Input for this task:
## start

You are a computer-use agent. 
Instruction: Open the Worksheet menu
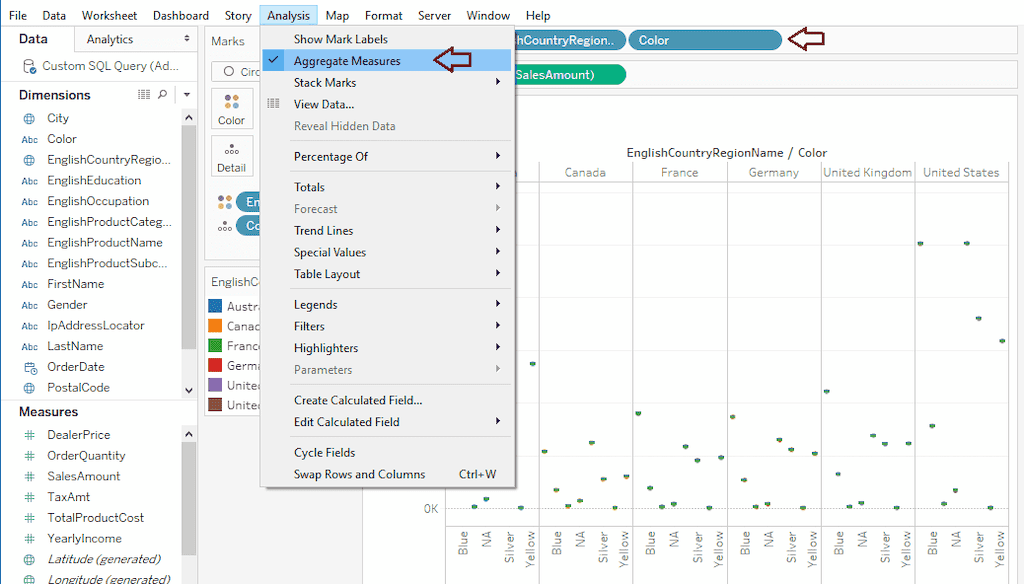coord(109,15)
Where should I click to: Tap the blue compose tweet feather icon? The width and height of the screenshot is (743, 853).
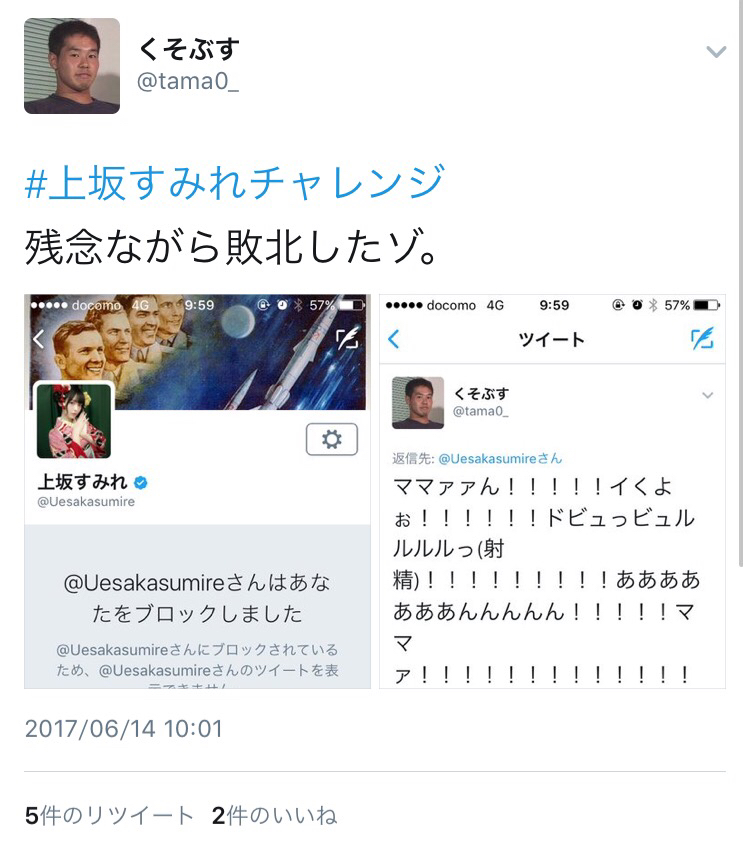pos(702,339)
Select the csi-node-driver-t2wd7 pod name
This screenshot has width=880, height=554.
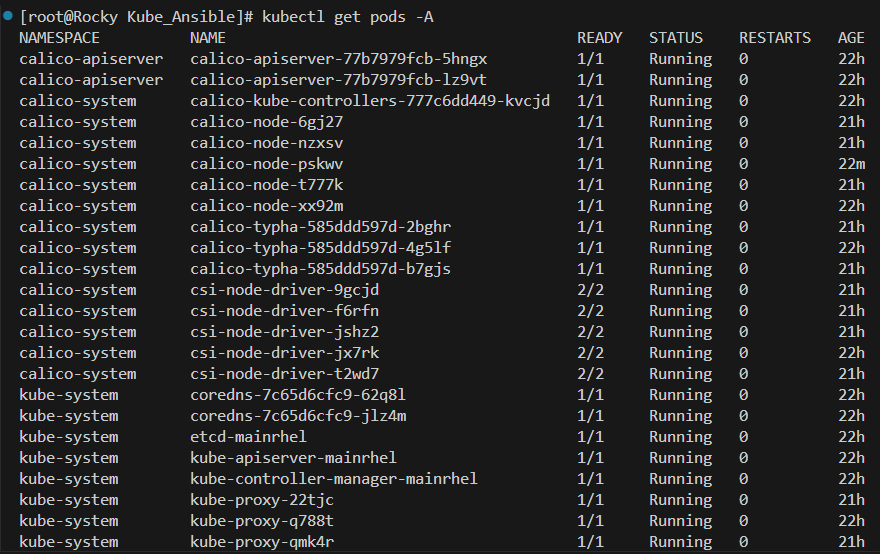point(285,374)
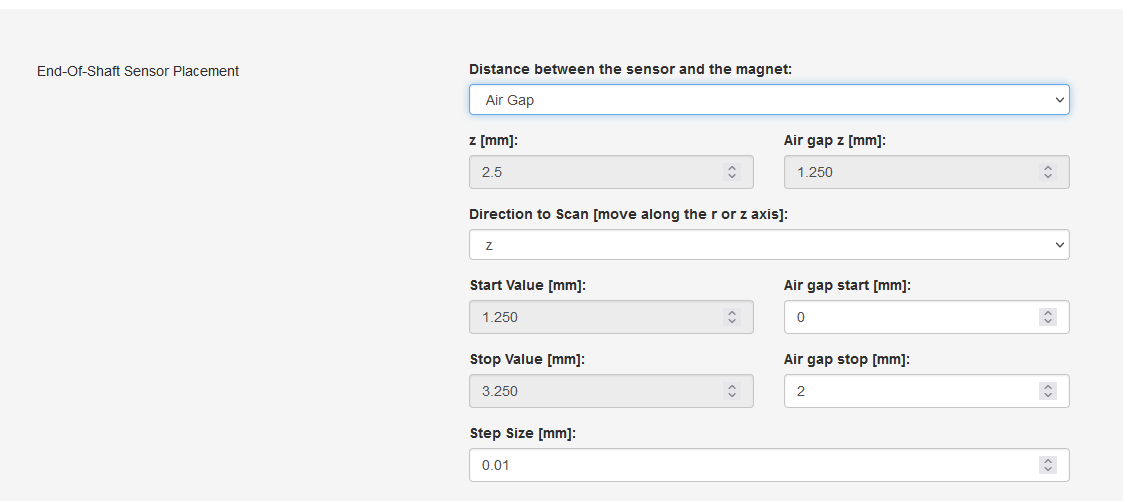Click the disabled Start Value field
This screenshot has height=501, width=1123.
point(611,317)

## end
## start

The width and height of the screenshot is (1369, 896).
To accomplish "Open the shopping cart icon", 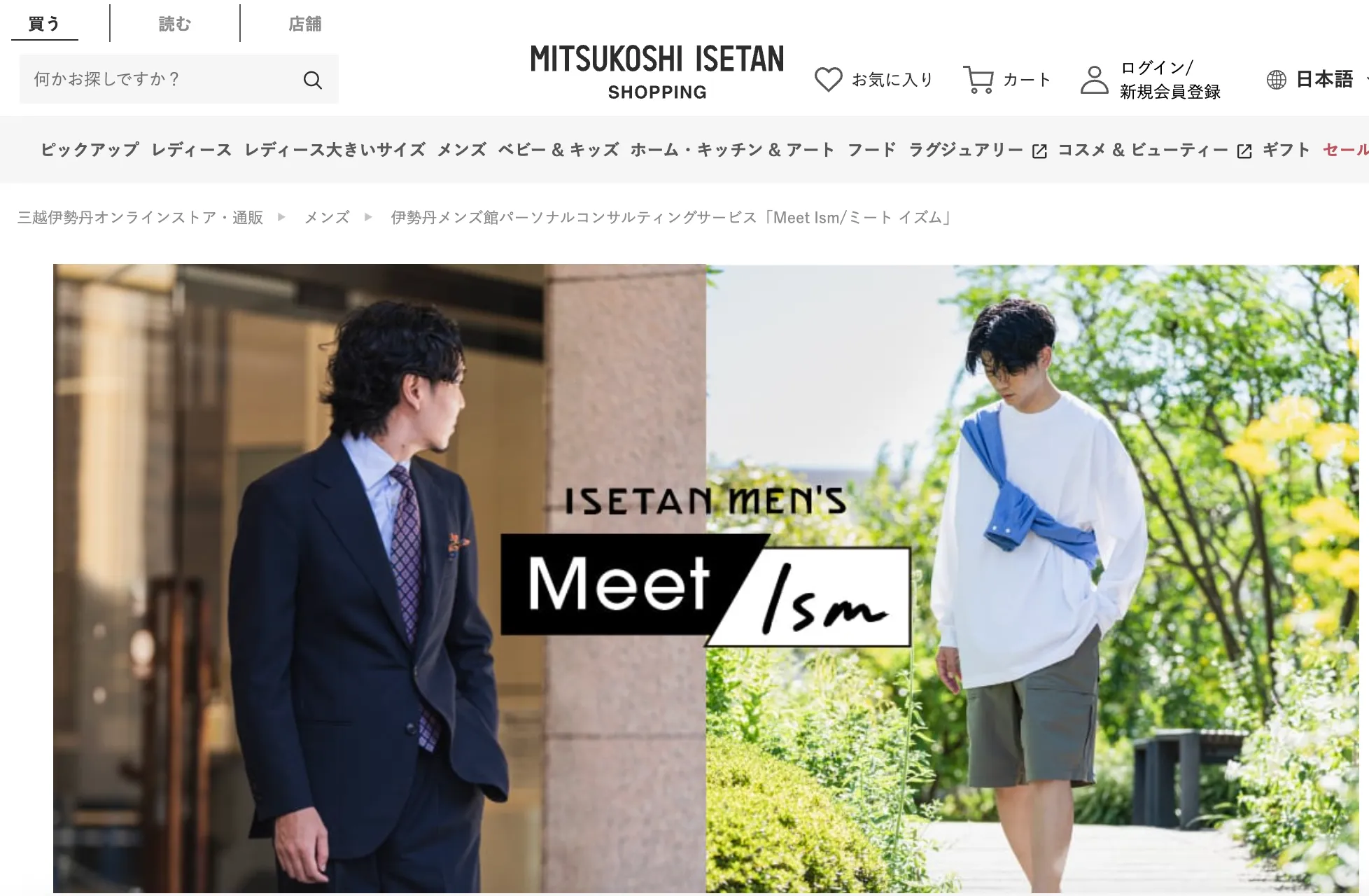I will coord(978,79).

## end
## start

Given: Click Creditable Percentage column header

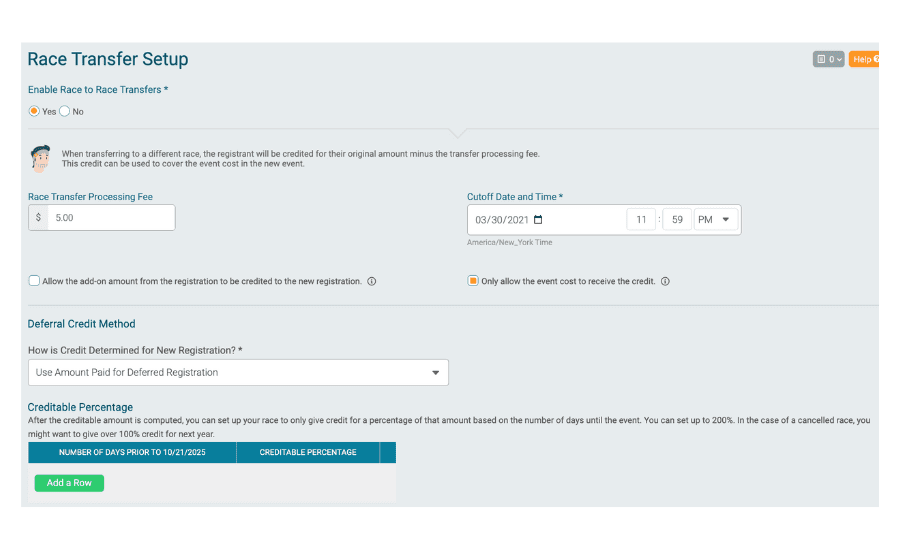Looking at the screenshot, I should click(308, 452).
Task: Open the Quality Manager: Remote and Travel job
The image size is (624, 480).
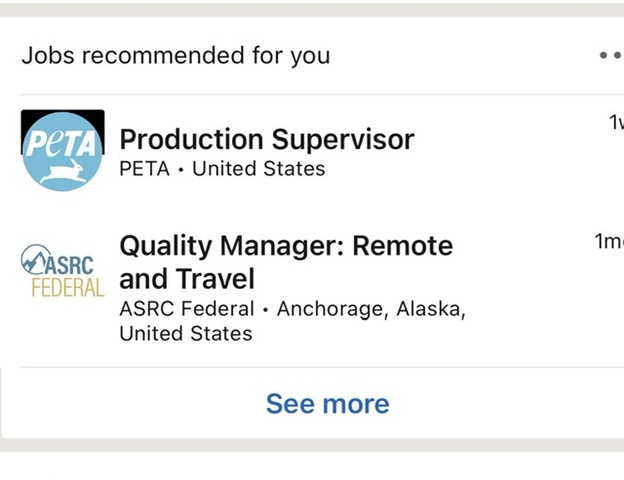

## end

Task objective: Can you give the items again from the line with "You are a computer-use agent." up to and including the line with "point(611,317)", replacing "Worksheet menu" with "Format menu" and leaving everything else unchanged? Leave the pictures out of your answer.

Correct result:
You are a computer-use agent. 
Instruction: Open the Format menu
coord(109,15)
Where should I click to: Tap the blue compose tweet feather icon? The width and height of the screenshot is (743, 853).
pos(702,339)
Select the csi-node-driver-t2wd7 pod name
This screenshot has width=880, height=554.
point(285,374)
Click the disabled Start Value field
This screenshot has height=501, width=1123.
point(611,317)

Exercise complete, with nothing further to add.